» Exercise objective
Select every line of the records that contains the string "panel" and copy those lines.

» Exercise data

----------------------------------------

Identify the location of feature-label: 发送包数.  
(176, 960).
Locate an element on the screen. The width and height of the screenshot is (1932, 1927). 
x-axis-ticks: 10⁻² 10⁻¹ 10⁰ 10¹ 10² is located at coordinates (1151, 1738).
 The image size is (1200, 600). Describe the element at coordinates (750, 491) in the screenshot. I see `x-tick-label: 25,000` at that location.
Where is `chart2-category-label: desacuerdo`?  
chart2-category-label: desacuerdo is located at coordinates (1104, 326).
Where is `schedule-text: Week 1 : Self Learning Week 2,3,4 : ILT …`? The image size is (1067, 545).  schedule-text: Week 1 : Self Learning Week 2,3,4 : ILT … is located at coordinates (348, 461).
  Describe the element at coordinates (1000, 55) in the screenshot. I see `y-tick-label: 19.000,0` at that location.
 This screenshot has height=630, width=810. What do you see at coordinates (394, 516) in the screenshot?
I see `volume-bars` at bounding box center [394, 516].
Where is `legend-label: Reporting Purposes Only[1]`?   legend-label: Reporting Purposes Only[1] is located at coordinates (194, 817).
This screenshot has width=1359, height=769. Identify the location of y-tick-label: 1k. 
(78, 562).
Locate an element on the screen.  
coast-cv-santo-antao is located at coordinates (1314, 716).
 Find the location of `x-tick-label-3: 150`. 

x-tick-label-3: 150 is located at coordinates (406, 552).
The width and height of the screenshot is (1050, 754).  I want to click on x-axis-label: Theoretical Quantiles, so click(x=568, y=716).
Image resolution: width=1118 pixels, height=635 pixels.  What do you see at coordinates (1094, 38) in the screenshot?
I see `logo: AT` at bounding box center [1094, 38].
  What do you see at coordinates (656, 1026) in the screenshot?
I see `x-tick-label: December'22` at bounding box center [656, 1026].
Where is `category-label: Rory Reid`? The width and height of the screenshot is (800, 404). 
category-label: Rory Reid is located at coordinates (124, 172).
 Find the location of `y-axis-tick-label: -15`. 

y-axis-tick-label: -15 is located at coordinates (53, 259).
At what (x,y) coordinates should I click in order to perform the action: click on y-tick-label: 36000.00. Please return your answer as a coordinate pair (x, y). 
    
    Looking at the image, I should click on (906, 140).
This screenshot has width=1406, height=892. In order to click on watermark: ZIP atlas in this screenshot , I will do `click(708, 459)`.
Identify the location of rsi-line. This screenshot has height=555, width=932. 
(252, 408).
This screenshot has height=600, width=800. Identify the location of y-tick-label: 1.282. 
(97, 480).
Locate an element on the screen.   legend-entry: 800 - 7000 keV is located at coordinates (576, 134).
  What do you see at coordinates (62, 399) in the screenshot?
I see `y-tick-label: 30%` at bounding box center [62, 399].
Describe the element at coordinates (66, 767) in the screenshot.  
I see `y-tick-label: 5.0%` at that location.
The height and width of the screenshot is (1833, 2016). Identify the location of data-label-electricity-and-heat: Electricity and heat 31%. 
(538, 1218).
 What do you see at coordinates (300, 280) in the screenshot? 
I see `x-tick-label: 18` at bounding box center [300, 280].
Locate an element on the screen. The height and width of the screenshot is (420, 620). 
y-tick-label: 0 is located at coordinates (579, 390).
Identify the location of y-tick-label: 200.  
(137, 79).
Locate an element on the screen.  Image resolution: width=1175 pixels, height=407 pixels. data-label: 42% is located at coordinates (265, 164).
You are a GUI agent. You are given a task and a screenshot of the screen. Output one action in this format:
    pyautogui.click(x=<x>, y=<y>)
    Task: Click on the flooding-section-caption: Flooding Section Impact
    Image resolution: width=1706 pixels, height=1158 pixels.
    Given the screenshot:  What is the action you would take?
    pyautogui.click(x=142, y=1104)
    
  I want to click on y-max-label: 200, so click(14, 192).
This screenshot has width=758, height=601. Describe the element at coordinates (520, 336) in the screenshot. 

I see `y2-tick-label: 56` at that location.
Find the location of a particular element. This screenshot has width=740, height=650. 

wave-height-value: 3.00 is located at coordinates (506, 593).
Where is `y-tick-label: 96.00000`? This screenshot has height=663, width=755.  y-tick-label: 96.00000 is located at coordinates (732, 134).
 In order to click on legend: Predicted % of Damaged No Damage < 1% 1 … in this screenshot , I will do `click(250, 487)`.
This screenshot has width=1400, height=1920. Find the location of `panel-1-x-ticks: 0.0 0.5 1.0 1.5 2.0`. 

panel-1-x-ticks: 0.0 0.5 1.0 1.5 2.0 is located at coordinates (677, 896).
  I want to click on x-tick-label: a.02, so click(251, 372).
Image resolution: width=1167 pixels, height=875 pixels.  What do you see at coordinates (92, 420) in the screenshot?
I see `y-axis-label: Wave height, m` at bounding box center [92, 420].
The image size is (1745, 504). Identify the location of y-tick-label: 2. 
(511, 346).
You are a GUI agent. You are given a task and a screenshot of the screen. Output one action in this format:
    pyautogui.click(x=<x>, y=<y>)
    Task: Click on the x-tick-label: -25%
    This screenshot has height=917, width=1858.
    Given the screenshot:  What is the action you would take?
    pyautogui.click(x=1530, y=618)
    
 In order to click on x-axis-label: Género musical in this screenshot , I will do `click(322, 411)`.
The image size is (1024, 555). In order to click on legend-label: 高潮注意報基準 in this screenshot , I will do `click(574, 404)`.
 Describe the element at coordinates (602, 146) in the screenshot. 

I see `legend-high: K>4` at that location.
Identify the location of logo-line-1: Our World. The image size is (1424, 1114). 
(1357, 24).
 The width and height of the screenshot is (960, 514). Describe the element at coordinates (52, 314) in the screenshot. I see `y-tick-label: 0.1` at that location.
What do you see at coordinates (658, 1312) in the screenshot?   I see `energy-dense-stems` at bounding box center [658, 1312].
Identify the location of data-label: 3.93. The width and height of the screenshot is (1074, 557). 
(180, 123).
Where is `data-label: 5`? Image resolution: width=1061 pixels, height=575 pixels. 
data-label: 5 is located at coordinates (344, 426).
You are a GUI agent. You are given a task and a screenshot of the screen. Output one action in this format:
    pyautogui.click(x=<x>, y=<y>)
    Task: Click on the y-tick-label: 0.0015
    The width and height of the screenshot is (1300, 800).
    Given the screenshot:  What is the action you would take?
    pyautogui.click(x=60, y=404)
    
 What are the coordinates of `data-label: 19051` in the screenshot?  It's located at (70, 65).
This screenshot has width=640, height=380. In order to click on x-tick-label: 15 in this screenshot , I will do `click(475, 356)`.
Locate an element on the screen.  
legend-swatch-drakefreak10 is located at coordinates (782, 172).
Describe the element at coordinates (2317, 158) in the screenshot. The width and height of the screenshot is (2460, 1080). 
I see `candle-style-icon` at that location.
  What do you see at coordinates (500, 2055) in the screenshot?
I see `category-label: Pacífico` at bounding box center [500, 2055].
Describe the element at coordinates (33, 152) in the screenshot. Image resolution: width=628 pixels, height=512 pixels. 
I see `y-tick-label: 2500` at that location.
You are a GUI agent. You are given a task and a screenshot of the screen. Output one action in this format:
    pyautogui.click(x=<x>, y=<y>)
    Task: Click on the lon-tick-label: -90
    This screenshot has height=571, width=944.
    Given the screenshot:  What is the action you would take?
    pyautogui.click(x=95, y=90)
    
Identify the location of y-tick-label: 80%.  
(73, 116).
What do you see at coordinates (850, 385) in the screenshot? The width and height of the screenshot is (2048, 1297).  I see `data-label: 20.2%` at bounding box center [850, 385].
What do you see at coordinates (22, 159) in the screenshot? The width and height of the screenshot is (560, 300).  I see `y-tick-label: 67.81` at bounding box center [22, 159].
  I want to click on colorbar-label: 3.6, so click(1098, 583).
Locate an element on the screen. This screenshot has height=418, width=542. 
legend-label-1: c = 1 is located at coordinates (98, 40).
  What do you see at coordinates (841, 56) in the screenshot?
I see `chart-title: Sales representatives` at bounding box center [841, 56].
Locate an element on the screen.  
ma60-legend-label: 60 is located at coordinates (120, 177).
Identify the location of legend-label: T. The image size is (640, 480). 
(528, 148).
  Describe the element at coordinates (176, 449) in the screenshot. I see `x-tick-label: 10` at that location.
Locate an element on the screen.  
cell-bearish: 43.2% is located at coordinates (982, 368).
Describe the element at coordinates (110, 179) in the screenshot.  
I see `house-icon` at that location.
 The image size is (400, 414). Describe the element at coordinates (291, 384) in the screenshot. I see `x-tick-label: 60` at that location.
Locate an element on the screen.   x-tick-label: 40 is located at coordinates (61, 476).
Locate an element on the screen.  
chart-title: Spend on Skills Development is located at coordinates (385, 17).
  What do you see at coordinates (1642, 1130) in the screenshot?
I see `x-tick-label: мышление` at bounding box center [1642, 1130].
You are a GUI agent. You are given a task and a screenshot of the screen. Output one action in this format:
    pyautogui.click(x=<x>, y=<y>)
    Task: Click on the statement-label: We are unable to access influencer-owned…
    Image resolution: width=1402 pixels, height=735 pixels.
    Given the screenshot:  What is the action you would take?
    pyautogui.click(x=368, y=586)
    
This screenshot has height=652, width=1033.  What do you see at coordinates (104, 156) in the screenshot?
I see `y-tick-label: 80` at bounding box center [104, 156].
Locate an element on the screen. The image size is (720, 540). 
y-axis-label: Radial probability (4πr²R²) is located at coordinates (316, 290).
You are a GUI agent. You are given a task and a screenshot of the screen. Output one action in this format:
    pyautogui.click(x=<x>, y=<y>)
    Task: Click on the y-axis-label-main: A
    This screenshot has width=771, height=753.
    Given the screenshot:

----------------------------------------

» Solution to this exercise
This screenshot has width=1400, height=1920. Find the location of `panel-1-x-ticks: 0.0 0.5 1.0 1.5 2.0`. 
panel-1-x-ticks: 0.0 0.5 1.0 1.5 2.0 is located at coordinates (677, 896).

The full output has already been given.